本研究選取100 例ARC 病人作為觀察組，86 例年齡、性別相似，且與ARC病人間無血緣關系的健康者作為對照組，比較發現，兩組TLR4基因rs7986790位點基因型及其等位基因占比比較，差異有統計學意義，而兩組TLR4 基因rs4986791 位點的基因型及其等位基因占比間差異無統計學意義。其中ARC病人rs7986790 位點GA 及GG 型病人占比均高于健康對照組，提示G基因可能增加ARC病變風險。

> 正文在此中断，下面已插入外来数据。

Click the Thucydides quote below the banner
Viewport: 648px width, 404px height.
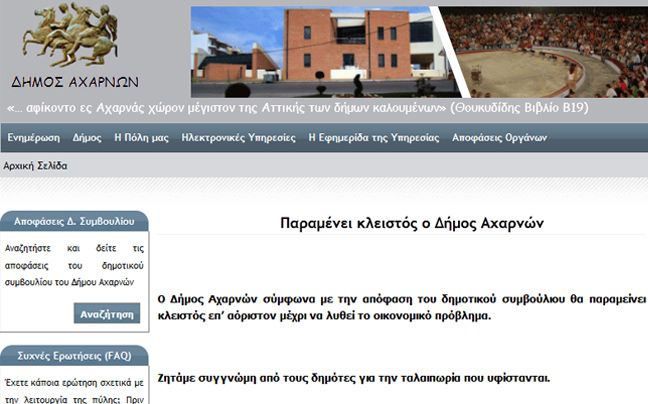tap(297, 107)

對于rs7986790 位點不同基因型的ARC 病人外周血PBMC上清液中TNF-α以及IL-6水平發現，GG+GA基因型病人PBMC上清液中TNF-α以及IL-6水平均高于AA 型基因者。其中TNF-α 主要由單核細胞、巨噬細胞及胸腺依賴淋巴細胞產生，可參與免疫反應［18］，IL-6是一種多效應細胞因子，可調節包括免疫及炎癥反應在內的多種生物過程［19］，在正常情況下，TNF-α及IL-6均處于低水平，但在大量組織受到刺激后，以上炎癥介質水平將異常升高，引起全身炎癥反應［20］。本研究結果提示等位基因G可能通過加重機體炎癥反應，促進ARC 的發生。但受限于研究條件與研究設計，本文并未對其中的具體作用機制進行研究，存在一定的局限性。

綜上所述，ARC病人TLR4基因rs7986790位點基因型分布與健康者間存在差異，rs7986790位點等位基因G可能通過促進炎癥反應，增加ARC患病風險。